Saturday, July 10, 2010

Off to Albania, The Family Tradition Continues

This afternoon, we put younger daughter on a plane (ok, really a church van, that was going to the airport) to that wonderland of eastern European vacation spots, Albania.

For those of you who have suffered along with this blog for more than two years, you may remember that this is Daughter Number Two to pick this lovely location for a summer mission trip.  We are completely pleased.

Daughter will be traveling about 5,700 nautical miles from home; LA to London to Tirane.  But maybe she will be doing a whole lot more traveling than that.  It’s not just about a different culture, or people who speak a different language.  Maybe it’s about exploring the world, and really about learning about two crucial things.  Thing 1: God’s love for ALL of the entirety of the world, including this place called Albania.  Thing 2:  Understanding more about God’s love for each of us, and what He may be doing inside our souls.

I am amazed by this girl.  When most of the kids her age are obsessing over the demise of Lindsay Lohan, or completely absorbed by their little local social circle, or finding ways to waste hundreds of hours on Facebook all summer, this girl wants to try something else.  Can she articulate to others her motivation for traveling more that ¼ of the way around the globe, just to hang out in a little country without the ability to flush toilet paper for two weeks?  It’s no Hawaiian vacation.  What is going on here? 

Maybe, just maybe, it’s what people refer to as “that still, small, voice” , calling her to serve and make a difference.  Even if it seems like a small difference.  Playing games with kids, sharing a laugh, going to church where you cannot understand a word but strangely get what is going on, making a meal, cleaning up.  Little things.  Little things that make a lot of difference.  You will never know how much your just showing up means to the folks where you are going.

But strangely, mysteriously, God’s economy is often not based on grand events, or things that change the world in a day.  His sense of what is important is usually found in the small events of life.  A smile, a hand up, really listening to someone, loving when it’s not easy.
And so, my prayer for this group of teens and leaders:  
God, go with all these great kids and leaders.  Give them a real sense of purpose.  Help them to understand what is going on, even when they have no idea what people are saying around them.  Build solid relationships of trust and service.  Keep them free from mishaps and injuries and funky germs.  But most of all God, give them lots of laughter, because it seems to me that so much of what your Kingdom is about is found in laughter.  We laugh because we know You are there in the laughter, and you love us more than we could ever imagine.  It’s amazing.  And for our girl, give her peace and joy deep inside her soul.  Fill her with enthusiasm, even in times when she would rather be napping.  Fill her heart with laughter.  Amen.

Saturday, July 03, 2010

This 4th, This Land, Our Freedom

Tomorrow will be the 4th of July.  BBQs with friends, flags and bunting, a parade down Main Street.  Bikes festooned with red, white, and blue streamers.  Fireworks just after dusk.

But there is so much more going on here - and it really takes place in the ordinary of everyday.  Its the making of freedom, the slow forging of liberty.  Its the way we live our lives.  We get up, get dressed, go to work, care for the elderly and the less fortunate, and in the process, we make, hopefully, something good.

Today I came across a piece by my favorite columnist, Peggy Noonan, and it talks about words that were edited out of the Declaration of Independence: 

And so were the words that came next.

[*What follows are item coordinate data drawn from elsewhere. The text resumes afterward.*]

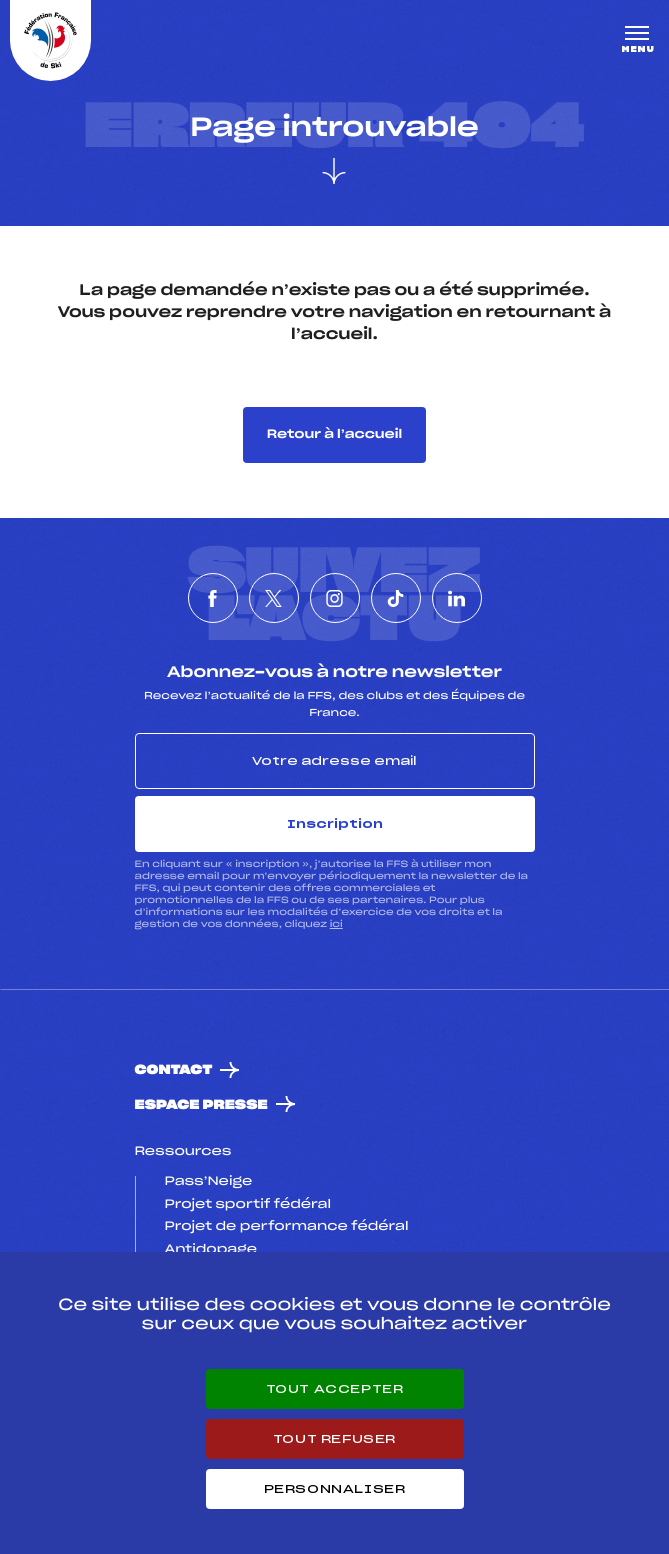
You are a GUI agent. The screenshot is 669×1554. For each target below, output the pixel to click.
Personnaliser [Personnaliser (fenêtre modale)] (335, 1489)
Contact (174, 1070)
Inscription (335, 824)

But they should not have been, for they are the tenderest words. 

Poignantly, with a plaintive sound, Jefferson addresses and gives voice to the human pain of parting: "We might have been a free and great people together."

What loss there is in those words, what humanity, and what realism, too.

"To write is to think, and to write well is to think well," David McCullough once said in conversation. Jefferson was thinking of the abrupt end of old ties, of self-defining ties, and, I suspect, that the pain of this had to be acknowledged. It is one thing to declare the case for freedom, and to make a fiery denunciation of abusive, autocratic and high-handed governance. But it is another thing, and an equally important one, to acknowledge the human implications of the break. These were our friends, our old relations; we were leaving them, ending the particular facts of our long relationship forever. We would feel it. Seventeen seventy-six was the beginning of a dream. But it was the end of one too. "We might have been a free and great people together."
 A free and great people. And interestingly enough, all these years later, Britain and the US are again "a free and great people together" in so many ways.

This 4th I am thankful for my country.  But more than that, I am thankful for those men and women, now stretching back more than 234 years, who have lived and died and sacrificed to make this land one of the best places to live on the planet. 

May we not waste this legacy and heritage.  May we use it wisely in future years to bless this planet.